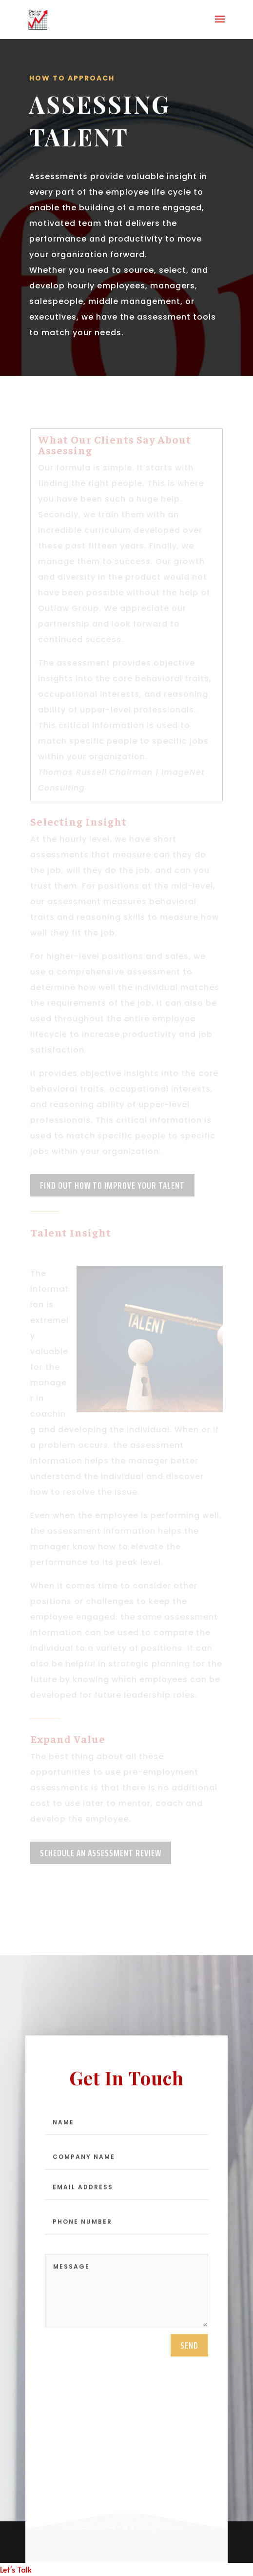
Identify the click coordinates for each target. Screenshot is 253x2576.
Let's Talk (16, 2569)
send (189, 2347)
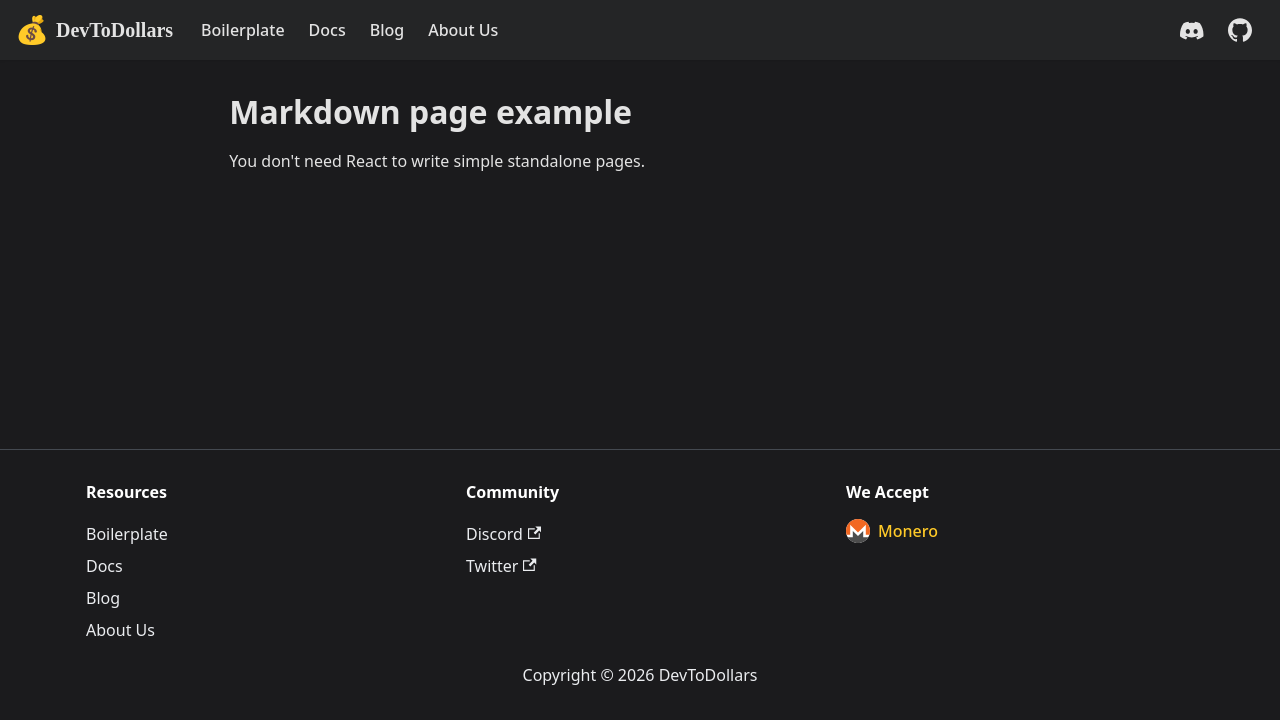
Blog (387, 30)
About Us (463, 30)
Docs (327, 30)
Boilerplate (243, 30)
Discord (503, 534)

■ ■ ■ ■ ■

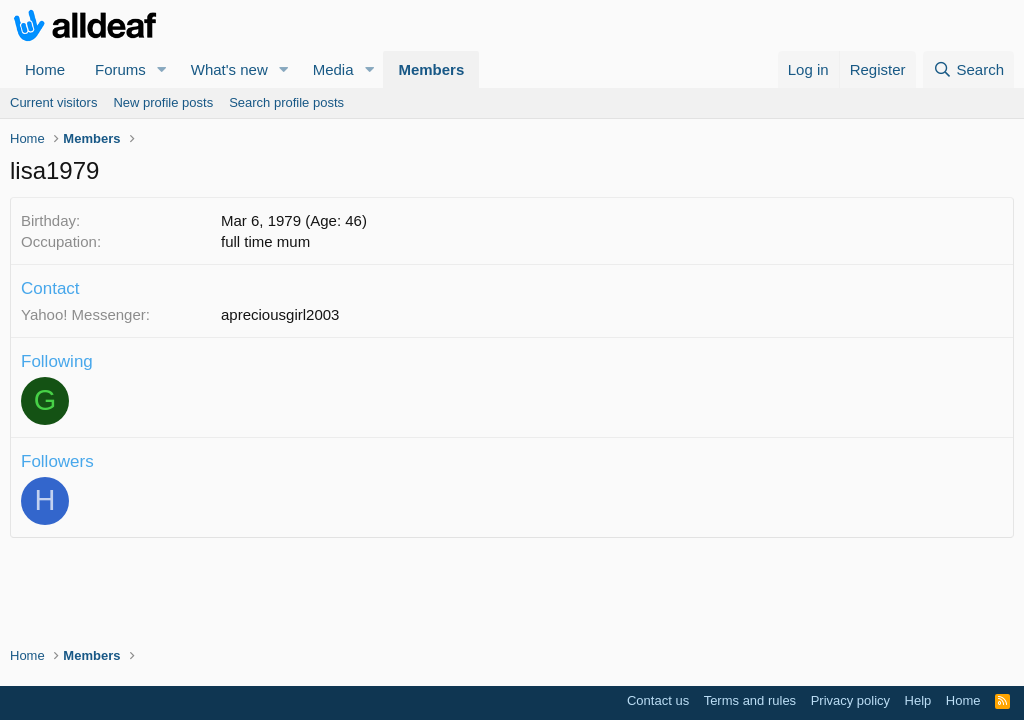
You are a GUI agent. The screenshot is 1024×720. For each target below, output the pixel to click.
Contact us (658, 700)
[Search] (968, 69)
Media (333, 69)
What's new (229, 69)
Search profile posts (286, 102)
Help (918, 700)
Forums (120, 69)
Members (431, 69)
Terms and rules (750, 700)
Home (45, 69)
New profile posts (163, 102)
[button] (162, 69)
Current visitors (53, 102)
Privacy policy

■ ■ ■ ■ ■

Reproduce the listing lines starting with the line that contains "Media (333, 69)" and going on through the line that contains "Privacy policy", including both of those lines.

Task output:
Media (333, 69)
What's new (229, 69)
Search profile posts (286, 102)
Help (918, 700)
Forums (120, 69)
Members (431, 69)
Terms and rules (750, 700)
Home (45, 69)
New profile posts (163, 102)
[button] (162, 69)
Current visitors (53, 102)
Privacy policy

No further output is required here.